**Task prompt**
Down to the final line, return the records unchanged.

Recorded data
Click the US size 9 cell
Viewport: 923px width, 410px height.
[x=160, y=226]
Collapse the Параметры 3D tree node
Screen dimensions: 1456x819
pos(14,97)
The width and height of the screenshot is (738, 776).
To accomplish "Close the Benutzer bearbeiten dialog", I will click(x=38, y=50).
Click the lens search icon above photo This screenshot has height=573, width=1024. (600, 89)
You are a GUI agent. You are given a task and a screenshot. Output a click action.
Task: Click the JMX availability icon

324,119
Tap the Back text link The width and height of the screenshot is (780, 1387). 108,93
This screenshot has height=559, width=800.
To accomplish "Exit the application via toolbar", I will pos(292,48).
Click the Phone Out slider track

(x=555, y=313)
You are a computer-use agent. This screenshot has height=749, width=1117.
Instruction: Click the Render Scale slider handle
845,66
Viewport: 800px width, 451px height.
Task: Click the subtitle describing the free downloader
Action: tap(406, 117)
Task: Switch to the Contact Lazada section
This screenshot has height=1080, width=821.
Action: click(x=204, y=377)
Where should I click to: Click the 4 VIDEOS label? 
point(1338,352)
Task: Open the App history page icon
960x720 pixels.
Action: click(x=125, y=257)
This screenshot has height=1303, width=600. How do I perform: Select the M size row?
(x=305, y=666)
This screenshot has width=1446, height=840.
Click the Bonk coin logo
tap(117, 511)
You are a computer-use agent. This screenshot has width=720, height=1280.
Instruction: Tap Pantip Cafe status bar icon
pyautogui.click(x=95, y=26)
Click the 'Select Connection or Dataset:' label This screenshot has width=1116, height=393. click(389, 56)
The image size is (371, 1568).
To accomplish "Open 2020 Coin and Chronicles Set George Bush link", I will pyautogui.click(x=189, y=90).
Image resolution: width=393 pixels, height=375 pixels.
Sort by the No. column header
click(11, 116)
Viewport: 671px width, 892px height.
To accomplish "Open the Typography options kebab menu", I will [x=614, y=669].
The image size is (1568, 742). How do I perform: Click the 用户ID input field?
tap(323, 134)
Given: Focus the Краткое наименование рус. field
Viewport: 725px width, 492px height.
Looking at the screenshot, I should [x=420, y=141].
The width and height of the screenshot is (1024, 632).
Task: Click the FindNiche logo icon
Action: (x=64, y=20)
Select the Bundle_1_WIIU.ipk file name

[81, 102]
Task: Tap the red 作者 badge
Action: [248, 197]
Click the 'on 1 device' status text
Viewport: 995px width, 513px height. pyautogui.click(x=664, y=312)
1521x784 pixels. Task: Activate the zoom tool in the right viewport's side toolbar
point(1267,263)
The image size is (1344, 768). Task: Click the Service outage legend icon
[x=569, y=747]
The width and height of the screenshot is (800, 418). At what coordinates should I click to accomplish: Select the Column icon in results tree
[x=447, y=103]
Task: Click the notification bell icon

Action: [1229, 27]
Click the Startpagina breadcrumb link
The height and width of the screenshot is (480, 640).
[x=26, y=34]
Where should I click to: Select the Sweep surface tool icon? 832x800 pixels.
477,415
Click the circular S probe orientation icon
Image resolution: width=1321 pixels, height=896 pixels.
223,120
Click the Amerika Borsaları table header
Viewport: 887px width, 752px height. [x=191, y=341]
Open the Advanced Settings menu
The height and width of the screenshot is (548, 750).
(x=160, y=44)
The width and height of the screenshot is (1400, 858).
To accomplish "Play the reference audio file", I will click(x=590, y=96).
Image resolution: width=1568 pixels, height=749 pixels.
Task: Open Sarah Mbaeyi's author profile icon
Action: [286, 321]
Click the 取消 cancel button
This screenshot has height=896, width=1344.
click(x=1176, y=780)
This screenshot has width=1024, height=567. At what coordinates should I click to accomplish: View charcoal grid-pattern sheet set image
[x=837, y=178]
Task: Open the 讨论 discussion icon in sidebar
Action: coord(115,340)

**Answer to this problem**
Click the US size 9 cell
Viewport: 923px width, 410px height.
[x=160, y=226]
Collapse the Параметры 3D tree node
Screen dimensions: 1456x819
pos(14,97)
The width and height of the screenshot is (738, 776).
To accomplish "Close the Benutzer bearbeiten dialog", I will click(x=38, y=50).
Click the lens search icon above photo This screenshot has height=573, width=1024. (600, 89)
You are a GUI agent. You are given a task and a screenshot. Output a click action.
Task: Click the JMX availability icon

324,119
Tap the Back text link The width and height of the screenshot is (780, 1387). 108,93
This screenshot has height=559, width=800.
To accomplish "Exit the application via toolbar", I will pos(292,48).
Click the Phone Out slider track

(x=555, y=313)
You are a computer-use agent. This screenshot has height=749, width=1117.
Instruction: Click the Render Scale slider handle
845,66
Viewport: 800px width, 451px height.
Task: Click the subtitle describing the free downloader
Action: tap(406, 117)
Task: Switch to the Contact Lazada section
This screenshot has height=1080, width=821.
Action: click(x=204, y=377)
Where should I click to: Click the 4 VIDEOS label? 
point(1338,352)
Task: Open the App history page icon
960x720 pixels.
Action: click(x=125, y=257)
This screenshot has height=1303, width=600. How do I perform: Select the M size row?
(x=305, y=666)
This screenshot has width=1446, height=840.
Click the Bonk coin logo
tap(117, 511)
You are a computer-use agent. This screenshot has width=720, height=1280.
Instruction: Tap Pantip Cafe status bar icon
pyautogui.click(x=95, y=26)
Click the 'Select Connection or Dataset:' label This screenshot has width=1116, height=393. click(389, 56)
The image size is (371, 1568).
To accomplish "Open 2020 Coin and Chronicles Set George Bush link", I will pyautogui.click(x=189, y=90).
Image resolution: width=393 pixels, height=375 pixels.
Sort by the No. column header
click(11, 116)
Viewport: 671px width, 892px height.
To accomplish "Open the Typography options kebab menu", I will [x=614, y=669].
The image size is (1568, 742). How do I perform: Click the 用户ID input field?
tap(323, 134)
Given: Focus the Краткое наименование рус. field
Viewport: 725px width, 492px height.
Looking at the screenshot, I should [x=420, y=141].
The width and height of the screenshot is (1024, 632).
Task: Click the FindNiche logo icon
Action: (x=64, y=20)
Select the Bundle_1_WIIU.ipk file name

[81, 102]
Task: Tap the red 作者 badge
Action: [248, 197]
Click the 'on 1 device' status text
Viewport: 995px width, 513px height. pyautogui.click(x=664, y=312)
1521x784 pixels. Task: Activate the zoom tool in the right viewport's side toolbar
point(1267,263)
The image size is (1344, 768). Task: Click the Service outage legend icon
[x=569, y=747]
The width and height of the screenshot is (800, 418). At what coordinates should I click to accomplish: Select the Column icon in results tree
[x=447, y=103]
Task: Click the notification bell icon

Action: [1229, 27]
Click the Startpagina breadcrumb link
The height and width of the screenshot is (480, 640).
[x=26, y=34]
Where should I click to: Select the Sweep surface tool icon? 832x800 pixels.
477,415
Click the circular S probe orientation icon
Image resolution: width=1321 pixels, height=896 pixels.
223,120
Click the Amerika Borsaları table header
Viewport: 887px width, 752px height. [x=191, y=341]
Open the Advanced Settings menu
The height and width of the screenshot is (548, 750).
(x=160, y=44)
The width and height of the screenshot is (1400, 858).
To accomplish "Play the reference audio file", I will click(x=590, y=96).
Image resolution: width=1568 pixels, height=749 pixels.
Task: Open Sarah Mbaeyi's author profile icon
Action: [286, 321]
Click the 取消 cancel button
This screenshot has height=896, width=1344.
click(x=1176, y=780)
This screenshot has width=1024, height=567. At what coordinates should I click to accomplish: View charcoal grid-pattern sheet set image
[x=837, y=178]
Task: Open the 讨论 discussion icon in sidebar
Action: coord(115,340)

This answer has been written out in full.